## Records to use:
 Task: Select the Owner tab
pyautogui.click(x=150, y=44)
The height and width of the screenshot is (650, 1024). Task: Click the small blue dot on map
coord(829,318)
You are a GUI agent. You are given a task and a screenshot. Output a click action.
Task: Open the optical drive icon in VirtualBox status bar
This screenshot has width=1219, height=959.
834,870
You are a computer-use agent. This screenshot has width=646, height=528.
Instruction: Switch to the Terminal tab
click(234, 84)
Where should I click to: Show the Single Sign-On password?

## What you should do:
Where a line of the data above includes "agent", copy that line.

## Expected output:
You are a GUI agent. You are given a task and a screenshot. Output a click action.
You are a computer-use agent. This screenshot has width=646, height=528.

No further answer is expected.